┏━━
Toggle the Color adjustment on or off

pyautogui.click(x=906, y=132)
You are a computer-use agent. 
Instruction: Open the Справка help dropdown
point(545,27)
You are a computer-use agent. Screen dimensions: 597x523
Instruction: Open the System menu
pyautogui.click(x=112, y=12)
┗━━
┏━━
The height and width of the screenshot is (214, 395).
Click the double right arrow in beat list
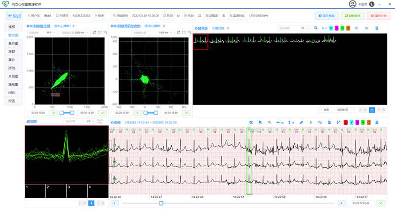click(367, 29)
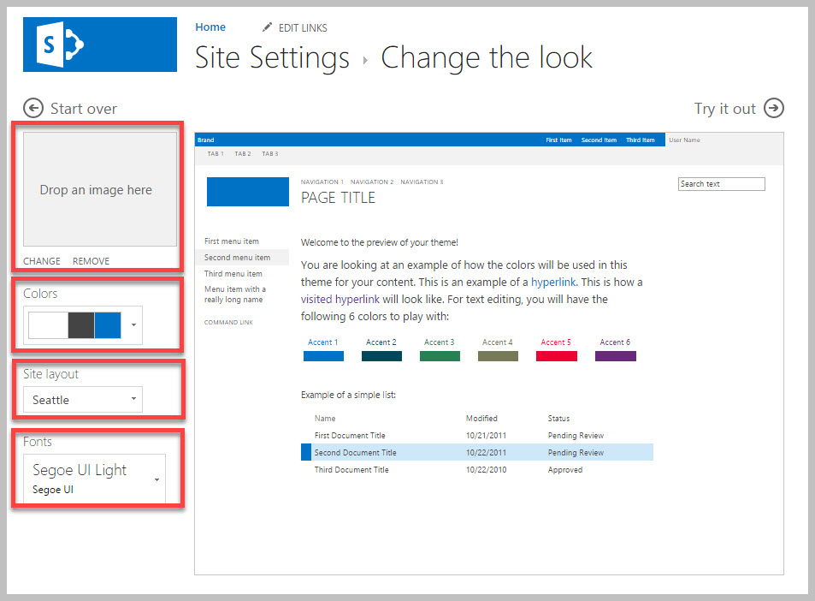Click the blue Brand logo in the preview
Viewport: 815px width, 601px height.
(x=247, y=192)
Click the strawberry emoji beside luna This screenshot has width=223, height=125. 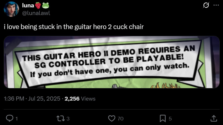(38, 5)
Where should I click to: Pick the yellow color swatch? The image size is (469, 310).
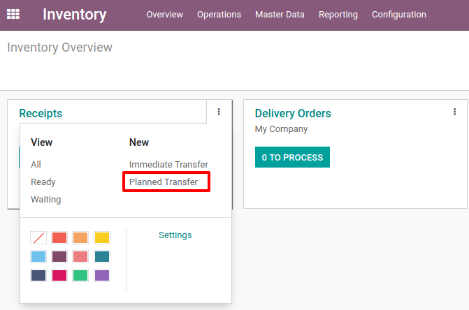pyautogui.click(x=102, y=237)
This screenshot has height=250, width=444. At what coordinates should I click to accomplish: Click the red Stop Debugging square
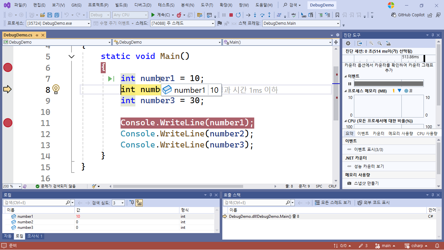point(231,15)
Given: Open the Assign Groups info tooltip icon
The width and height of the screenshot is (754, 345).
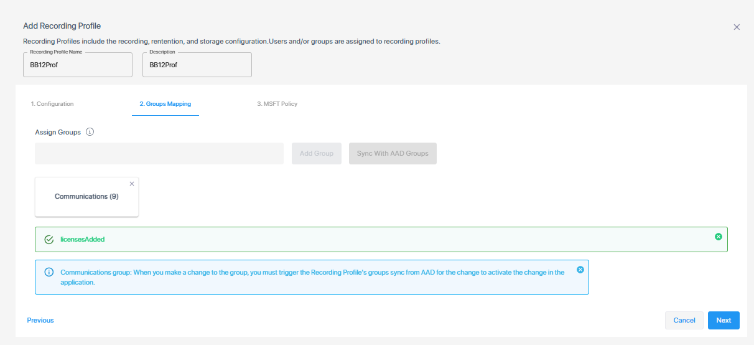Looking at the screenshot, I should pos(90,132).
┗━━
┏━━
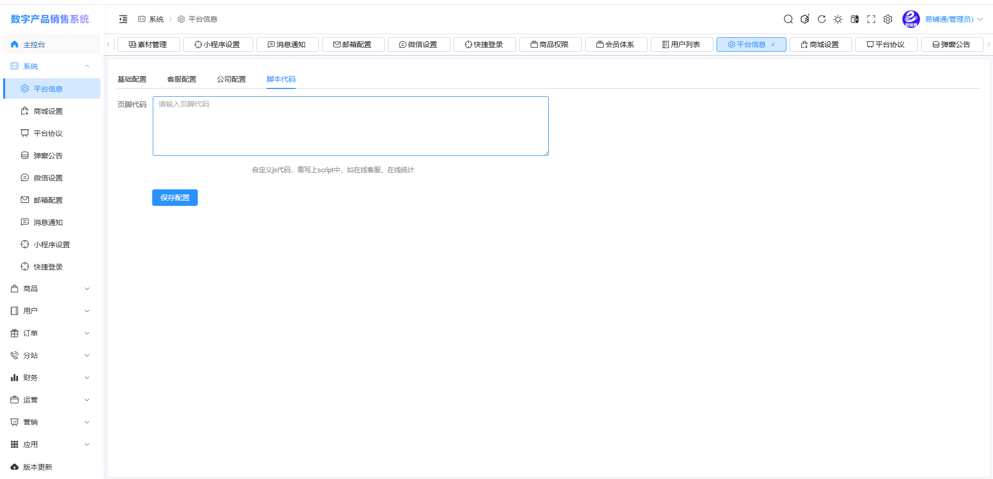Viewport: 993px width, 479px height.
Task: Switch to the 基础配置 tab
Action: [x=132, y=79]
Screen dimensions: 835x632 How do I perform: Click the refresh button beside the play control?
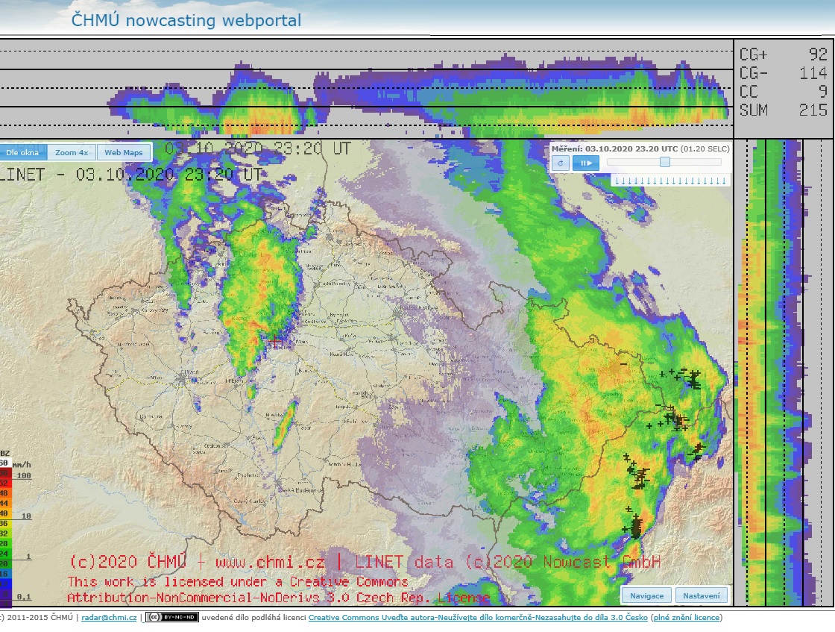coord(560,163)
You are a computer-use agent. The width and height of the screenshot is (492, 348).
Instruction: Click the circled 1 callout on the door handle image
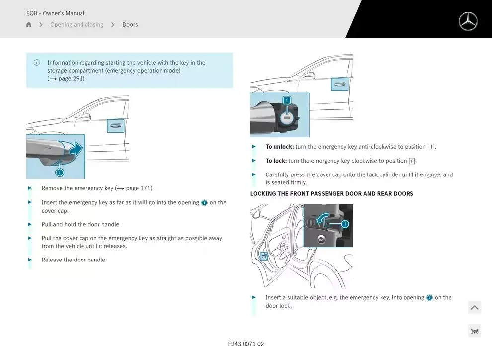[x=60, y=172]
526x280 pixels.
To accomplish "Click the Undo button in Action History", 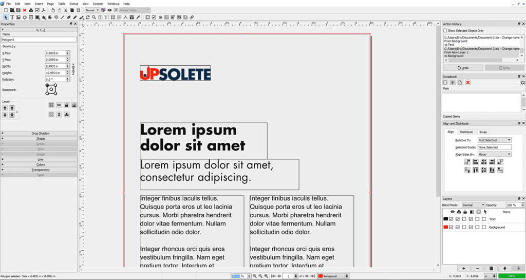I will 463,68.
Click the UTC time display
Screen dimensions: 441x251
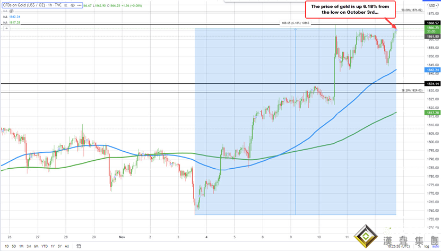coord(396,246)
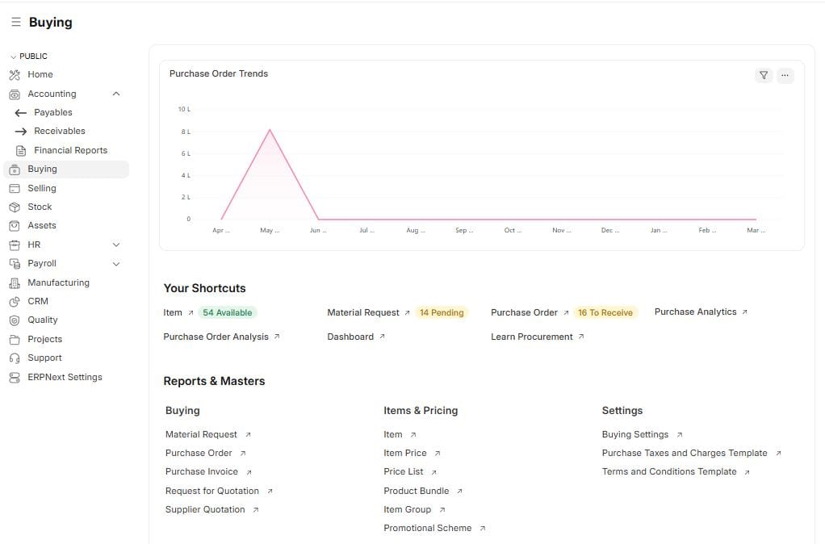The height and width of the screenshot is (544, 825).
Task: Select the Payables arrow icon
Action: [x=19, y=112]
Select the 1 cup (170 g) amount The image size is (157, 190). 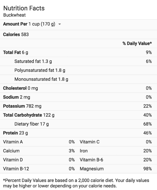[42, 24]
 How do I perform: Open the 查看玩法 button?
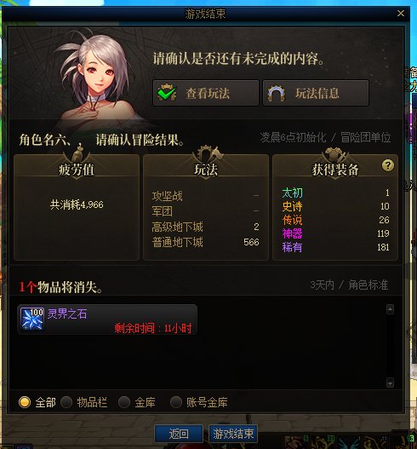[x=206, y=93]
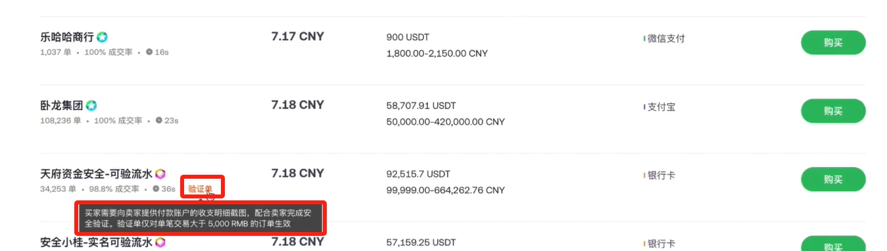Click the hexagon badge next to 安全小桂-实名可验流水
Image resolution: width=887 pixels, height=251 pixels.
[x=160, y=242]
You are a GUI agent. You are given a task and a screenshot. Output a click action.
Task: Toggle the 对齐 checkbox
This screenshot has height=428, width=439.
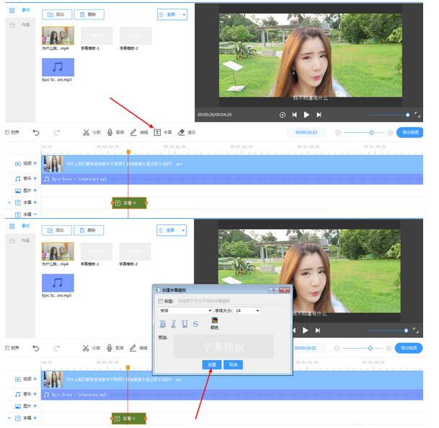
┗━━
State how many lines in the records above contain the word "agent". Write the number alone.

— TASK ANSWER —
4